Mastermind Kamlesh Pattni made spurious claims about whom he laundered the money to. Unusually, Jaramogi Oginga Odinga, then Opposition leader, admitted receiving campaign cash from Pattni for the 1992 multiparty elections.
In Parliament in 1993, his Ford-Kenya party chaired the powerful Public Accounts Committee through Kijana Wamalwa as chair and was extraordinarily pushing Treasury to pay Pattni some claims related to Goldenberg.
Mudavadi would not budge. There will be no cent payable to Pattni on top of the trillions stolen. Conversely, he argued, Pattni owed the public, money.
The Justice Bosire Commission on Goldenberg not only vindicated Mudavadi but paid glowing tribute to him for stopping the bleeding at Treasury.
But that hasn’t stopped Raila sporadic exoneration or link of the ANC boss to Goldenberg, depending on whether they are on the same or opposite political side.
There isn’t mystery guessing what soundbite Raila will use against Mudavadi in the 2022 campaigns.
And that’s where caution is called for.
The refrain that Mudavadi was in Goldenberg is a dead beat, just like the recent Anglo-Leasing refreshments.

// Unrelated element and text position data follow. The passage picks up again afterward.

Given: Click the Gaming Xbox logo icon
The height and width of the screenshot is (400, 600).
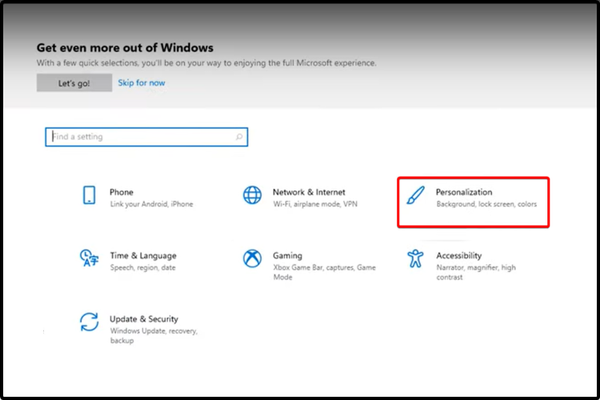Looking at the screenshot, I should (253, 260).

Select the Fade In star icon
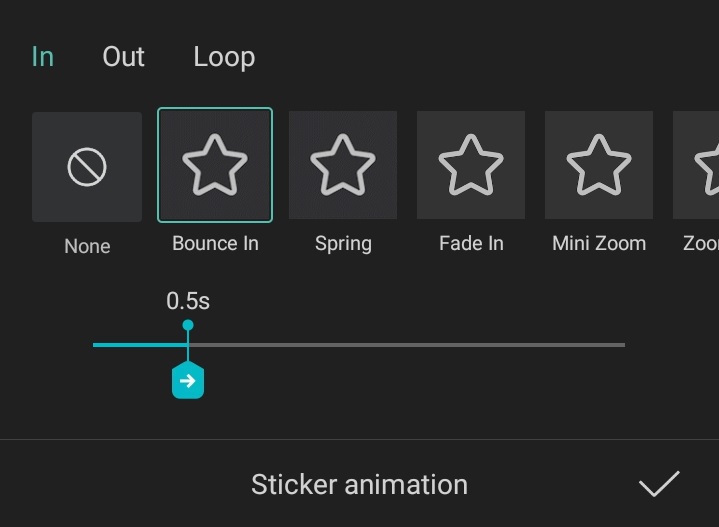click(471, 165)
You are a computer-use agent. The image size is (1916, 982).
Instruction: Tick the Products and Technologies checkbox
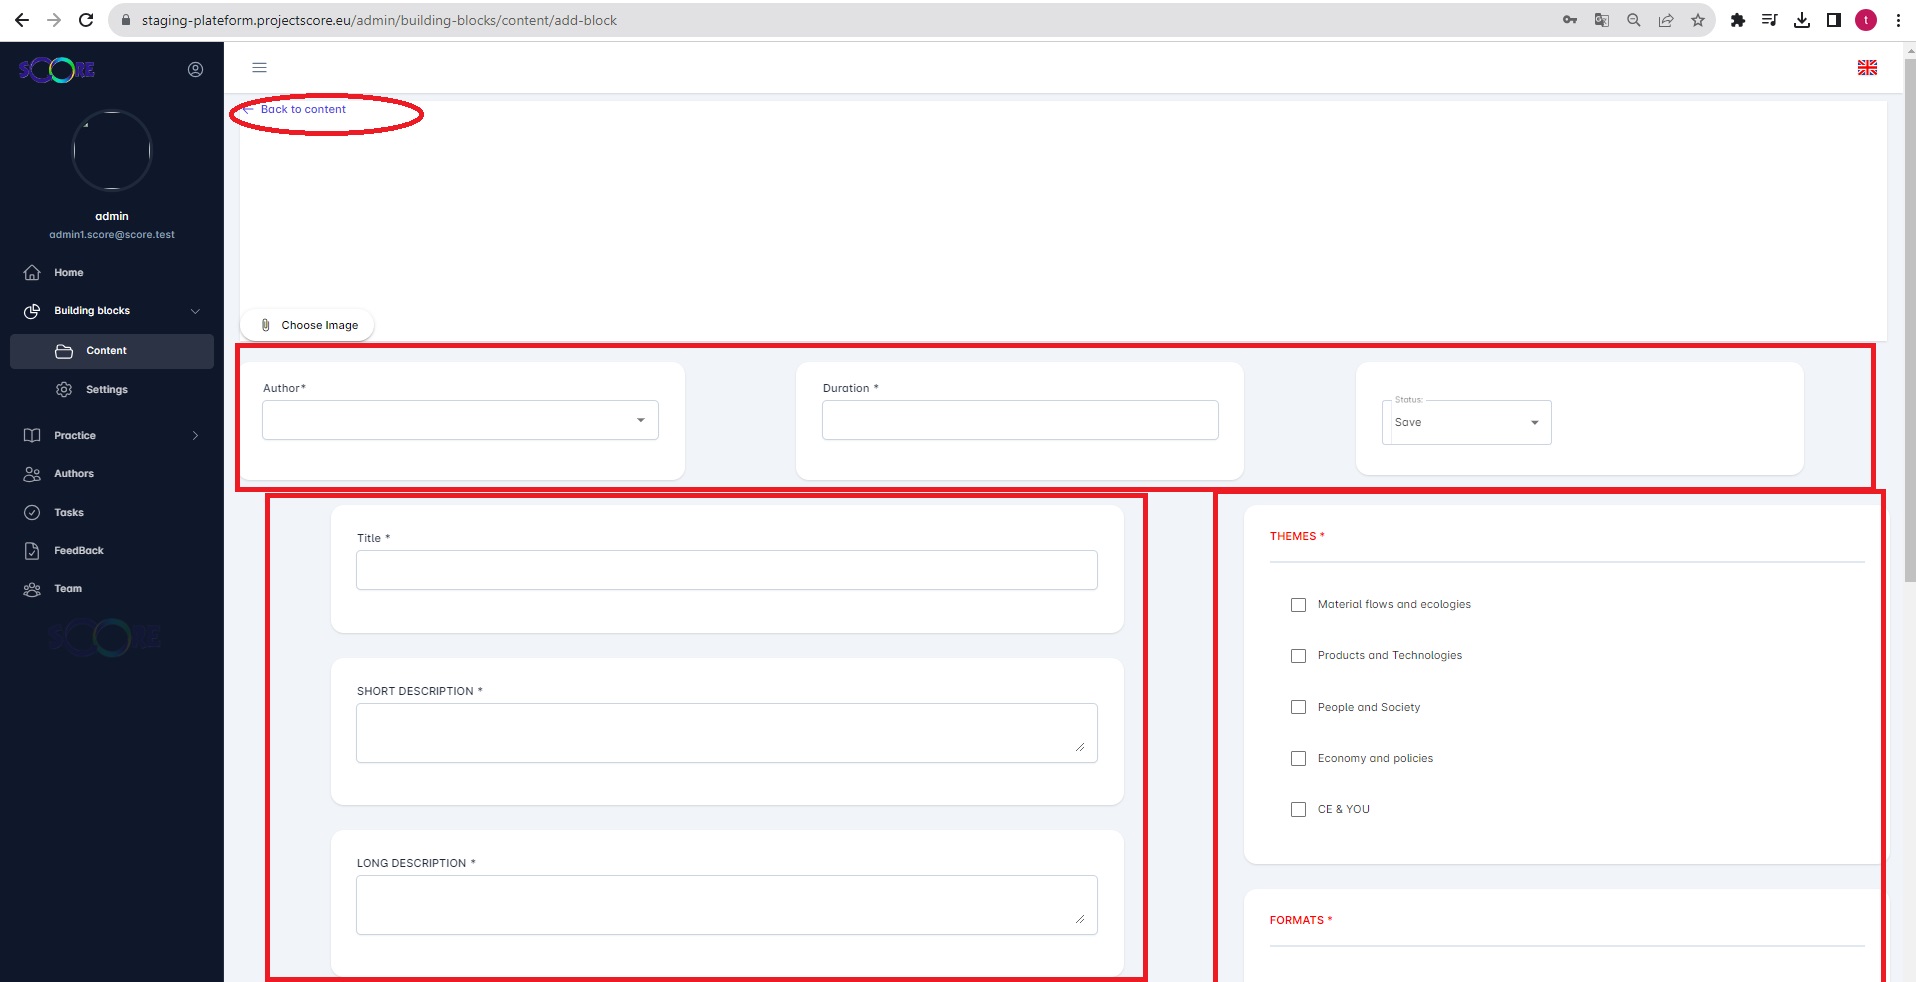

The ODM boss must thus refrain from treading where even angels fear. He must be mindful of a Mudavadi who found and literary “bought” ODM from little-known lawyer Mugambi Imanyara, on whose ticket Raila ran in 2007 after Kalonzo took off with the original ODM-K.
It doesn’t end there. After the sham 2007 ODM presidential nominations at “Kisirani” that coronated Raila, Mudavadi could have left in a huff.
But he stayed and funded the ODM campaigns. No one, including candidate Raila, put in as much money as Mudavadi did.
He repeated the same feat as Nasa chief campaigner in 2017, a coalition he created after Raila’s Cord lost gravitas. He stepped back and allowed Raila to vie on Nasa.
Like before, many had lied to Raila about funding the campaigns and when they failed, Mudavadi stepped in donating space, cash and his chopper to the candidate.
Flashback: Halfway into the Nusu Mkate government, the subversion of Mudavadi began again with intensity: Oh, Mudavadi should go to the governor of Nairobi, oh he was a state project. Unknown to many was an agreement reached at the KCB Grounds in Karen that the two compete for the ODM 2013 presidential ticket.
It was one way of galvanising party support. But as Mudavadi intensified his tentacles among the delegates, Raila was alarmed and quickly moved to nip his growing popularity.
But the mudslinging failed to deter Mudavadi's moves that were upsetting the applecart in Raila’s realm.
In came a brand-new fake party constitution that now only allowed the party leader to have the presidential ticket. Its origins weren’t known by the rank-and-file.
The fake constitution now became the point of contention to divert and deflect Mudavadi's focus.
To deflect the standoff, there was the promise to change the constitution back to allow competition.
But it soon emerged the promise was a holding ground to avoid him from abandoning the party. The idea was to hold onto him until it was too late for him to form or join another party.
This would be futile as he bolted to take over UDF, which he used in the 2013 election.
These reminiscences help to underscore that Raila has hung on others’ cocktails for the longest and has only two choices: Repay his debts through the “Asante ya punda ni mateke” or be magnanimous ‘Arudishe Mkono”.
To flirt with the first choice has thorns strewn all over the pathway. The second sounds more like an Azimio la Umoja statesman.